## Data excerpts
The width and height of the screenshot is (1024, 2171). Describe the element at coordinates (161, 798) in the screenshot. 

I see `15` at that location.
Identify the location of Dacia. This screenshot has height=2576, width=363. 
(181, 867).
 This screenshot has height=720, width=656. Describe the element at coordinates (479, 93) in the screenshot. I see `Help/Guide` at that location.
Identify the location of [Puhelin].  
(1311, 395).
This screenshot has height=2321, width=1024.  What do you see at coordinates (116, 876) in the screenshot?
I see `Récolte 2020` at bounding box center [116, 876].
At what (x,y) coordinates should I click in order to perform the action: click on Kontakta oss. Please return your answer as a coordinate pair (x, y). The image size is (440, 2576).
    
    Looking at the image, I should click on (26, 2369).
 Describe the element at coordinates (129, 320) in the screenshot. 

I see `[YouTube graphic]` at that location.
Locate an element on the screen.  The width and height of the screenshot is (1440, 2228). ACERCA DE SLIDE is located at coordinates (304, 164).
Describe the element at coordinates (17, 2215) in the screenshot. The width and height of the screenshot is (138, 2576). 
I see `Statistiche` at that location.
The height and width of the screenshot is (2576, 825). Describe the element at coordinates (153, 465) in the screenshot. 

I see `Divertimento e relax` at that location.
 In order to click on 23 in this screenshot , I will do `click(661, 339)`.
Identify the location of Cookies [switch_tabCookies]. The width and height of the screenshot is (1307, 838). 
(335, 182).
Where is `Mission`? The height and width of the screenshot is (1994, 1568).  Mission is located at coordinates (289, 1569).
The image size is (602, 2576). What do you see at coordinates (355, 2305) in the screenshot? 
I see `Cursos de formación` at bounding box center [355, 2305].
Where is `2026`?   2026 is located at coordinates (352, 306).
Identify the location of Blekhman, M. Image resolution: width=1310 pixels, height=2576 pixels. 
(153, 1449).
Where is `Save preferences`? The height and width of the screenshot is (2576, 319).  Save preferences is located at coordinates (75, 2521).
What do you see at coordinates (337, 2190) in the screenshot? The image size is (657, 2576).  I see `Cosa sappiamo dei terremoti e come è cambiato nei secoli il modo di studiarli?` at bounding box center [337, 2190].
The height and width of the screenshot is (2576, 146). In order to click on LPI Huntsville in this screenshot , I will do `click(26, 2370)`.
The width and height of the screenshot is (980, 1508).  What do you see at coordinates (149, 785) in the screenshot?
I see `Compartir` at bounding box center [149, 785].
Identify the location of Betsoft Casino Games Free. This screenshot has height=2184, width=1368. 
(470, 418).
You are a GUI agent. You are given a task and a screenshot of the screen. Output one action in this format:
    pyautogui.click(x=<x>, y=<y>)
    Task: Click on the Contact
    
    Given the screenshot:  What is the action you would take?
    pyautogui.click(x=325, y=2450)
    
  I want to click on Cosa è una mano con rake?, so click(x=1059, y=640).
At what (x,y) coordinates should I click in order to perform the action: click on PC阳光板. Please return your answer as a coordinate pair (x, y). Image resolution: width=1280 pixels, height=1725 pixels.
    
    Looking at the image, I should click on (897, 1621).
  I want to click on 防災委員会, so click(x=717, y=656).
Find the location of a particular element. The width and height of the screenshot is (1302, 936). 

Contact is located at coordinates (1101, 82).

## Work instructions
Update the material above by swapping "Identify the location of" for "Find the position of" wherever it occurs, keeping everything else the same.

## Answer for the task
The width and height of the screenshot is (1024, 2171). Describe the element at coordinates (161, 798) in the screenshot. 

I see `15` at that location.
Find the position of Dacia. This screenshot has height=2576, width=363. 
(181, 867).
 This screenshot has height=720, width=656. Describe the element at coordinates (479, 93) in the screenshot. I see `Help/Guide` at that location.
Find the position of [Puhelin].  
(1311, 395).
This screenshot has height=2321, width=1024.  What do you see at coordinates (116, 876) in the screenshot?
I see `Récolte 2020` at bounding box center [116, 876].
At what (x,y) coordinates should I click in order to perform the action: click on Kontakta oss. Please return your answer as a coordinate pair (x, y). The image size is (440, 2576).
    
    Looking at the image, I should click on (26, 2369).
 Describe the element at coordinates (129, 320) in the screenshot. 

I see `[YouTube graphic]` at that location.
Locate an element on the screen.  The width and height of the screenshot is (1440, 2228). ACERCA DE SLIDE is located at coordinates (304, 164).
Describe the element at coordinates (17, 2215) in the screenshot. The width and height of the screenshot is (138, 2576). 
I see `Statistiche` at that location.
The height and width of the screenshot is (2576, 825). Describe the element at coordinates (153, 465) in the screenshot. 

I see `Divertimento e relax` at that location.
 In order to click on 23 in this screenshot , I will do `click(661, 339)`.
Find the position of Cookies [switch_tabCookies]. The width and height of the screenshot is (1307, 838). 
(335, 182).
Where is `Mission`? The height and width of the screenshot is (1994, 1568).  Mission is located at coordinates (289, 1569).
The image size is (602, 2576). What do you see at coordinates (355, 2305) in the screenshot? 
I see `Cursos de formación` at bounding box center [355, 2305].
Where is `2026`?   2026 is located at coordinates (352, 306).
Find the position of Blekhman, M. Image resolution: width=1310 pixels, height=2576 pixels. 
(153, 1449).
Where is `Save preferences`? The height and width of the screenshot is (2576, 319).  Save preferences is located at coordinates (75, 2521).
What do you see at coordinates (337, 2190) in the screenshot? The image size is (657, 2576).  I see `Cosa sappiamo dei terremoti e come è cambiato nei secoli il modo di studiarli?` at bounding box center [337, 2190].
The height and width of the screenshot is (2576, 146). In order to click on LPI Huntsville in this screenshot , I will do `click(26, 2370)`.
The width and height of the screenshot is (980, 1508).  What do you see at coordinates (149, 785) in the screenshot?
I see `Compartir` at bounding box center [149, 785].
Find the position of Betsoft Casino Games Free. This screenshot has height=2184, width=1368. 
(470, 418).
You are a GUI agent. You are given a task and a screenshot of the screen. Output one action in this format:
    pyautogui.click(x=<x>, y=<y>)
    Task: Click on the Contact
    
    Given the screenshot:  What is the action you would take?
    pyautogui.click(x=325, y=2450)
    
  I want to click on Cosa è una mano con rake?, so click(x=1059, y=640).
At what (x,y) coordinates should I click in order to perform the action: click on PC阳光板. Please return your answer as a coordinate pair (x, y). Image resolution: width=1280 pixels, height=1725 pixels.
    
    Looking at the image, I should click on (897, 1621).
  I want to click on 防災委員会, so click(x=717, y=656).
Find the location of a particular element. The width and height of the screenshot is (1302, 936). 

Contact is located at coordinates (1101, 82).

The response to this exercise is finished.